33. The posts are public, and do indicate the Appellant's support for the Christian faith. In my view it is a material legal error not to give any consideration to the possible effect of these posts. If no weight was to be given to that evidence, reasons should have been given explaining why not. If the judge found that evidence to be completely irrelevant, reasons should have been given to explain that. It is possible that those posts could put the Appellant at risk from the Iranian authorities if returned, and if the judge believed that there would be no risk, again reasons should have been given. There is no finding by the judge as to whether the posts have been taken into account when considering whether the Appellant's conversion to Christianity is genuine.
34. In addition, in my view the judge erred in not attaching any weight to the clinical diagnosis of PTSD when considering credibility. I accept that the symptoms of PTSD are explained in paragraph 15 of the report as remembering, avoidance, inability to recall, either partially or completely, and concentration, amongst other symptoms. I also accept that there is no reference to the psychiatric report in the Appellant's skeleton argument. It is however clear that reliance was placed upon the psychiatric report as the judge does make reference to it at paragraph 39. The judge does not however make any reference to considering whether the diagnosis of PTSD would have any material effect upon the Appellant's recollection of events in Iran, in which the judge found inconsistencies. The judge's finding at paragraph 39 was that the diagnosis was based upon the Appellant's account of events in Iran, and therefore this does not indicate that those events necessarily took place. The correct approach would have been to consider whether it was accepted that the Appellant had PTSD. If it was not, reasons would need to be given for rejecting the expert's report. If it was, then the effect of that diagnosis upon the Appellant's account would need to be considered. That is not to say the psychiatric report is conclusive, but for the reasons given above, I find the judge's approach to consideration of that report displays an error of law.
35. I therefore conclude that the decision of the FtT, although prepared with care, contains material errors of law as described above, and is unsafe and must be set aside. No findings are preserved.
36. Both representatives agreed that if there was an error of law as contended by the Appellant, it would be appropriate to remit the appeal back to the FtT to be heard again.
37. I have considered paragraph 7 of the Senior President's Practice Statements, and find that it is appropriate to remit the appeal back to the FtT because of the nature and extent of judicial fact-finding that will be necessary in order for this decision to be re-made.
38. The parties will be advised of the time and date of the hearing in due course. The appeal is to be heard by an FtT Judge other than Judge Loughridge.
Notice of Decision
The decision of the FtT involved the making of an error of law such that it is set aside. The appeal is allowed to the extent that it is remitted to the FtT with no findings of fact preserved.
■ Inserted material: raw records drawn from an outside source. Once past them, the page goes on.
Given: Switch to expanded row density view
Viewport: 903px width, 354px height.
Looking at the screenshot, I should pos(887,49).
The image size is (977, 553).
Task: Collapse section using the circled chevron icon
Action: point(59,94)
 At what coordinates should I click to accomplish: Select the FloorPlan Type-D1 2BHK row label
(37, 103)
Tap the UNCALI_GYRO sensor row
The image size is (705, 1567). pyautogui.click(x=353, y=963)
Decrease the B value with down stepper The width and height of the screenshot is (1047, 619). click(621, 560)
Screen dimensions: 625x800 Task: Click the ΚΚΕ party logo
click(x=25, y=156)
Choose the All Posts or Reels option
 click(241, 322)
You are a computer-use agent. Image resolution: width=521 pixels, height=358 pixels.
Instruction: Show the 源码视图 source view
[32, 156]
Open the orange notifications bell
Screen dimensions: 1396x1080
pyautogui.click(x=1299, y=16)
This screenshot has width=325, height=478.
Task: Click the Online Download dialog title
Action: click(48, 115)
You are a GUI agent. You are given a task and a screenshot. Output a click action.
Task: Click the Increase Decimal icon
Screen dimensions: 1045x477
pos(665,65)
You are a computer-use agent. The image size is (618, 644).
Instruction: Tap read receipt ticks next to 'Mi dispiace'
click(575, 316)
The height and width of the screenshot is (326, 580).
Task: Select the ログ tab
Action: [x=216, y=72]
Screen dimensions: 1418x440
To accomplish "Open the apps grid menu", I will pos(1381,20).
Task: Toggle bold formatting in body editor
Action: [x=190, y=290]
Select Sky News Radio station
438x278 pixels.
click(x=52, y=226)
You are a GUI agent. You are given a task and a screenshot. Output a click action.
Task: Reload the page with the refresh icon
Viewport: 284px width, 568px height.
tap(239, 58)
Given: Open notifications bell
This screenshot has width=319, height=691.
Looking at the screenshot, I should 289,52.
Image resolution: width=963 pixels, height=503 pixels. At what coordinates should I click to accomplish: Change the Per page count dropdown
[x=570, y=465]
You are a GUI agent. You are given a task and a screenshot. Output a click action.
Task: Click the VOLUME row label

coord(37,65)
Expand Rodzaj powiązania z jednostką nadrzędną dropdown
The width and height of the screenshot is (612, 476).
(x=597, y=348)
An anonymity direction is made.
Direction Regarding Anonymity - Rule 14 of the Tribunal Procedure (Upper Tribunal) Rules 2008
Unless and until a Tribunal or court directs otherwise, the Appellant is granted anonymity. No report of these proceedings shall directly or indirectly identify him or any member of his family. This direction applies both to the Appellant and to the Respondent. Failure to comply with this direction could lead to contempt of court proceedings.
Signed Date 5th December 2018
Deputy Upper Tribunal Judge M A Hall
TO THE RESPONDENT
The Upper Tribunal makes no fee award. The issue of any fee award will need to be considered by the FtT.